1. ¹Laboratory of Molecular and Cellular Pathology, Graduate School of Medicine, Hokkaido University, Sapporo, Japan
2. ²Department of Molecular and Cellular Biology, Medical Institute of Bioregulation, Kyushu University, Fukuoka, Fukuoka, Japan
3. ³Department of Laboratory Medicine, Hokkaido University Graduate School of Medicine, Sapporo, Japan
4. ⁴Department of Molecular Biochemistry, Hokkaido University Graduate School of Medicine, Sapporo, Japan
5. ⁵Department of Developmental Biology, Center for Translational and Advanced Animal Research on Human Disease, Graduate School of Medicine, Tohoku University, Aobaku, Sendai, Japan
6. ⁶Department of Pathology, Memorial Sloan-Kettering Cancer Center, New York, NY, USA

Correspondence: Professor S Tanaka, MD, PhD, Laboratory of Molecular and Cellular Pathology, Hokkaido University School of Medicine, N 15, W 7, Kita-ku, Sapporo 060-8638, Japan.
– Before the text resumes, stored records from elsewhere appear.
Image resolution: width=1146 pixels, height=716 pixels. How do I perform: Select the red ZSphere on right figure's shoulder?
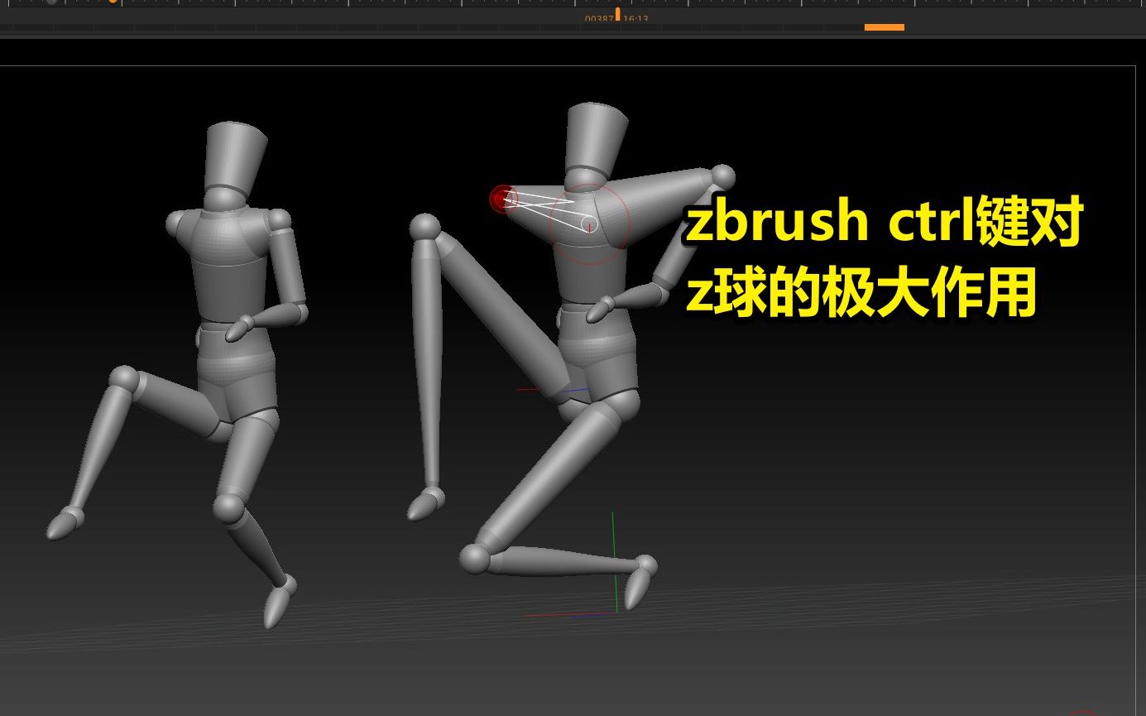click(501, 199)
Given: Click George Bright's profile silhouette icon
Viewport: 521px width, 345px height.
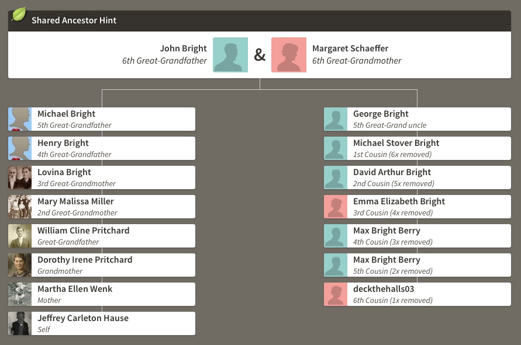Looking at the screenshot, I should pyautogui.click(x=336, y=119).
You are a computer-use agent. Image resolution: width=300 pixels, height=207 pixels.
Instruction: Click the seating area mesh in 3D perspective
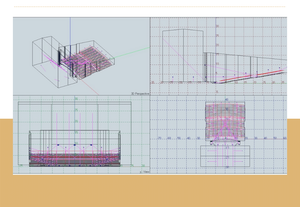[96, 57]
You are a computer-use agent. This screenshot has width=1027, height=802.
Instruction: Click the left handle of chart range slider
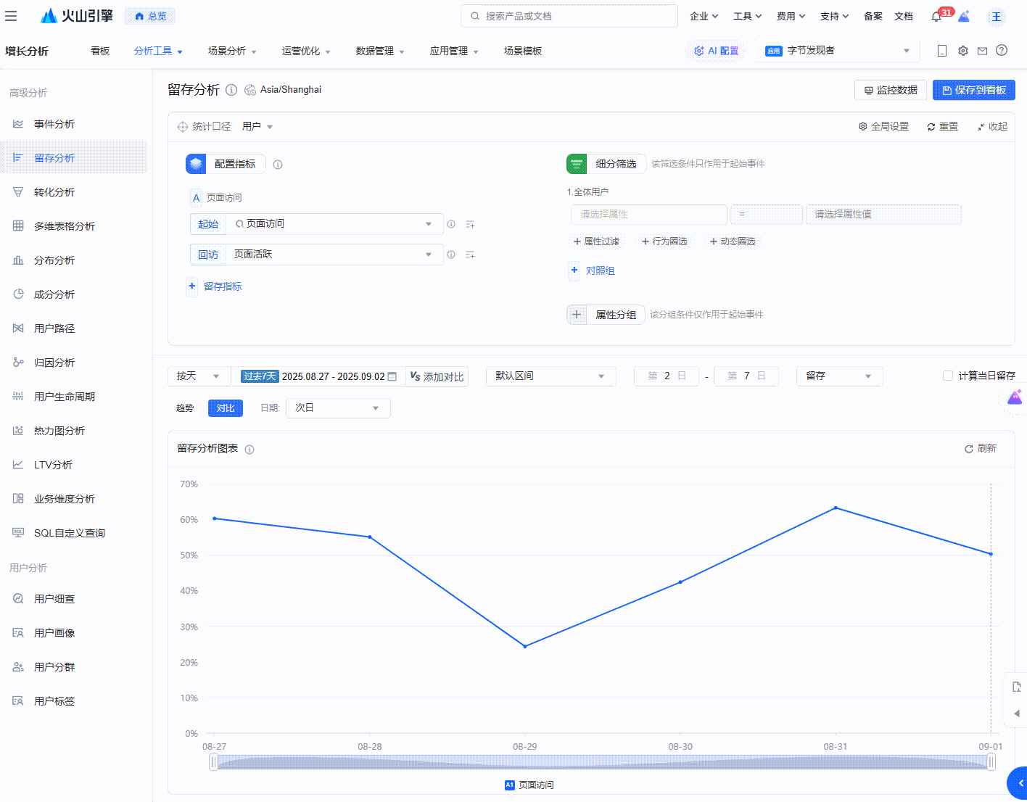pos(213,761)
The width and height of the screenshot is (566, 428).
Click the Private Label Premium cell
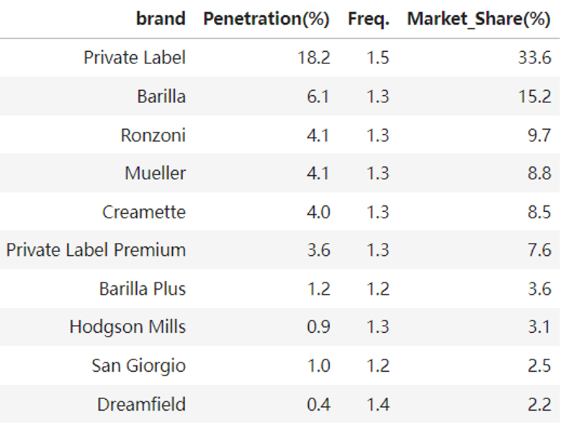(96, 250)
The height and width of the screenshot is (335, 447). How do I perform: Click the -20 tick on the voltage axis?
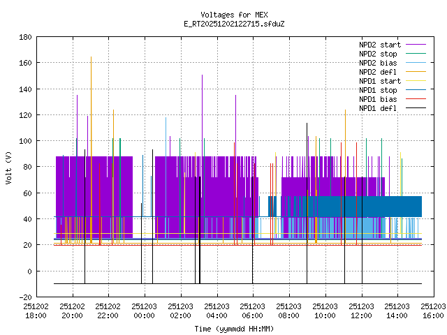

E-mail: tanaka@med.hokudai.ac.jp

^*Current address: Hirofumi Sawa, Department of Pathobiology, Hokkaido University Zoonosis Research Center, and 21st Century COE Program for Zoonosis Control, N12, W9, Sapporo, Japan

^†Current address: Kazuo Nagashima, Sapporo Higashi Tokushukai Hospital, N33, E13, Sapporo, Japan

Received 25 January 2009; Revised 22 February 2009; Accepted 27 February 2009; Published online 30 March 2009.

Abstract

SYT–SSX protein, resulted from chromosomal translocation, causes synovial sarcoma, which is a malignant tumor accounting for 10% of soft tissue sarcoma. However, biological functions of SYT (synovial sarcoma translocation), also known as SS18, are largely unclear, whereas it has been proven that Syt-null mice die at early stages of embryonic development. Here, we generated Syt-deficient mice and confirmed the reported phenotypes, including growth retardation, open neural tube and haplo-insufficient lethality, and therefore, there is no doubt that Syt is essential for embryonic development. However, placental defects, described in the earlier report, were rarely seen in our mice and we frequently observed cardiac defect in Syt-deficient mice. As the mechanisms responsible for embryonic lethality seem to be complicate, we performed additional experiments. By using primary cultured embryonic fibroblasts, we showed that Syt^-/- MEFs deregulate actin organization and suppressed cell migration. These observations suggest that Syt may contribute to the signaling pathway important for various cellular functions in vivo and in vitro, and we propose that Syt-deficient MEFs would be a powerful means to understand the biological roles of SYT in vitro.